» PROBLEM A: Print a passage of the article on the tech skills gap word for word, starting at the words "August 11, 2016" and ending after the words "one industry expert.".

» TEXT EXCERPT:
If you listen to all the thought leadership in the IT channel, you might come away thinking that if you don’t have a data scientist or a dedicated cybersecurity team on staff you’re dooming yourself to obscurity within just a few years.

Kris Blackmon, Head of Channel Communities

August 11, 2016

5 Min Read
CompTIA’s Tim Herbert Says Don't Panic About the Skills Gap in Tech

If you listen to all the thought leadership in the IT channel, you might come away thinking that if you don’t have a data scientist or a dedicated cybersecurity team on staff you’re dooming yourself to obscurity within just a few years. With a talent shortage all around and the growing price of vendor certifications, you might even feel that there’s no hope in sight. But you need not fret about developing advanced skills in every area, says one industry expert.

At ChannelCon, CompTIA senior vice president of research and market intelligence Tim Herbert sat down with The VAR Guy to talk about where these emerging trends and our current skills shortage converge. “Some of these skills gaps over time will work themselves out,” he says. “A lot of these skills will develop naturally.”

» PROBLEM B: In the listing, scale the lines from the one that has "Click the MHProNews logo thumbnail" through the one that has "click(347, 22)", both included, and write out only those lines again, requests and all. Multiply each answer coordinate by 0.2 and round it to a whole number, with halves going up, and omit the pictures.

» STORED DATA:

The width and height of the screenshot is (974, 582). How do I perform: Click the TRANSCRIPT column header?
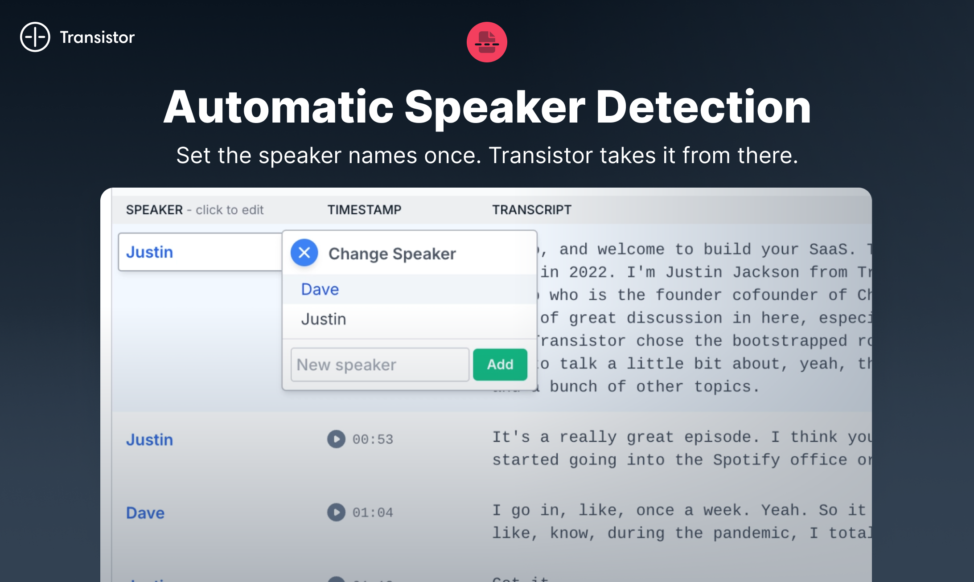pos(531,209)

--

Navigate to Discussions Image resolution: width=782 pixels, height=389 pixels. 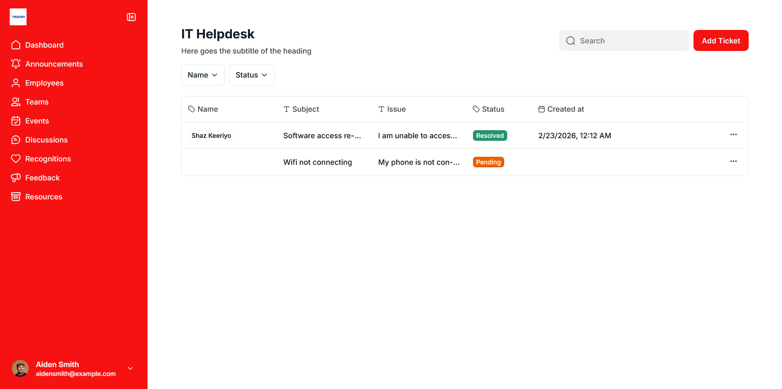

* * *

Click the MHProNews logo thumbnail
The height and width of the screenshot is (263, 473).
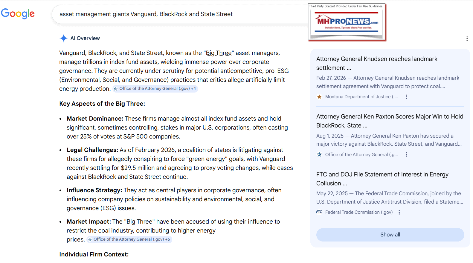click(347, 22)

» FULL RESPONSE A:
August 11, 2016

5 Min Read
CompTIA’s Tim Herbert Says Don't Panic About the Skills Gap in Tech

If you listen to all the thought leadership in the IT channel, you might come away thinking that if you don’t have a data scientist or a dedicated cybersecurity team on staff you’re dooming yourself to obscurity within just a few years. With a talent shortage all around and the growing price of vendor certifications, you might even feel that there’s no hope in sight. But you need not fret about developing advanced skills in every area, says one industry expert.

» FULL RESPONSE B:
Click the MHProNews logo thumbnail
The height and width of the screenshot is (263, 473).
click(69, 4)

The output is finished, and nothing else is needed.